§ **Instructions for the task**: Exactly reproduce the lines from the line that has "Where should I click to: Click the word" down to the last line of the entries, inclusive.

____

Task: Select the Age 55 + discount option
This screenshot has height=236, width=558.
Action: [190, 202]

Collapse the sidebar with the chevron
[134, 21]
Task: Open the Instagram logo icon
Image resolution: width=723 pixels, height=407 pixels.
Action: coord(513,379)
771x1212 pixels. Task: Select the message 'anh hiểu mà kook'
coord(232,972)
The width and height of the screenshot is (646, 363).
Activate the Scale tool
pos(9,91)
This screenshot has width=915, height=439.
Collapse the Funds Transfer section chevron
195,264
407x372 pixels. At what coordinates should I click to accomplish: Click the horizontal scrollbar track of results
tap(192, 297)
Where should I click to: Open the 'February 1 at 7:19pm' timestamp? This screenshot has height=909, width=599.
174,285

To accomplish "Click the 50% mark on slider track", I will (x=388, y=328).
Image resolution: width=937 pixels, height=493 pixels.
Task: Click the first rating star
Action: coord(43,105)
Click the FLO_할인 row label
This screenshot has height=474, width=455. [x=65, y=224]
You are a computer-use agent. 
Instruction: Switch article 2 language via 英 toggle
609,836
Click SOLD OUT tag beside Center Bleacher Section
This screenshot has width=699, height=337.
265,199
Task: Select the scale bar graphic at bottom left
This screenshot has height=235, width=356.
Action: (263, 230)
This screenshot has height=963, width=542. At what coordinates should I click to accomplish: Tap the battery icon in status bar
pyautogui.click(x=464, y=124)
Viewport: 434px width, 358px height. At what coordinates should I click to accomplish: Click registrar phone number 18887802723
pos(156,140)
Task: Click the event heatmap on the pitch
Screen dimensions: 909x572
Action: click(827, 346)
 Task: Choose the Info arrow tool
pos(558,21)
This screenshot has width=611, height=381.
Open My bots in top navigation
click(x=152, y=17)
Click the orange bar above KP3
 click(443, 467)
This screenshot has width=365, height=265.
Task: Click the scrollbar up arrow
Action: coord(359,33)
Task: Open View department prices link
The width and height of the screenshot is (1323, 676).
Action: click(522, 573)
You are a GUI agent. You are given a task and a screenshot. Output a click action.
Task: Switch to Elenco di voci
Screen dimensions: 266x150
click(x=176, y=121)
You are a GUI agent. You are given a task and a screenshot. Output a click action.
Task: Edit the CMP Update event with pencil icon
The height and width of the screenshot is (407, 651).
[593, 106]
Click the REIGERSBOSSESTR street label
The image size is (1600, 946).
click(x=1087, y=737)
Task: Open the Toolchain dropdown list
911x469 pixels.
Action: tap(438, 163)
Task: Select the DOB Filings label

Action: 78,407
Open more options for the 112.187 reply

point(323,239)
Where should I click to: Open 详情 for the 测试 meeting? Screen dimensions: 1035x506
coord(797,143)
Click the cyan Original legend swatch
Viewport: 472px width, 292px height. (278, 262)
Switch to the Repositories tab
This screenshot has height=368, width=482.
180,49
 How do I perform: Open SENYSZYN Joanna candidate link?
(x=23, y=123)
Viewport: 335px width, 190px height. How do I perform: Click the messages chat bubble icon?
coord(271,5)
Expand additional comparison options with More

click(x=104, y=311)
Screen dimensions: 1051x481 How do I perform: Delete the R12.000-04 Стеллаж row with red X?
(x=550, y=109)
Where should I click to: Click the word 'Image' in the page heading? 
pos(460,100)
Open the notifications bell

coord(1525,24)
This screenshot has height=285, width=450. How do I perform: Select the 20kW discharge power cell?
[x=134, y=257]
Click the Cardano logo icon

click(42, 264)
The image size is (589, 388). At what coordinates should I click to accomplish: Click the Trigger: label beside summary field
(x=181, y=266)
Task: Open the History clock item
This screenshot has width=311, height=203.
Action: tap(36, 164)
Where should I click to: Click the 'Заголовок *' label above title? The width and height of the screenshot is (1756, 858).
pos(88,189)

____

§ **Answer**:
Where should I click to: Click the word 'Image' in the page heading? 
pos(460,100)
Open the notifications bell

coord(1525,24)
This screenshot has height=285, width=450. How do I perform: Select the 20kW discharge power cell?
[x=134, y=257]
Click the Cardano logo icon

click(42, 264)
The image size is (589, 388). At what coordinates should I click to accomplish: Click the Trigger: label beside summary field
(x=181, y=266)
Task: Open the History clock item
This screenshot has width=311, height=203.
Action: tap(36, 164)
Where should I click to: Click the 'Заголовок *' label above title? The width and height of the screenshot is (1756, 858).
pos(88,189)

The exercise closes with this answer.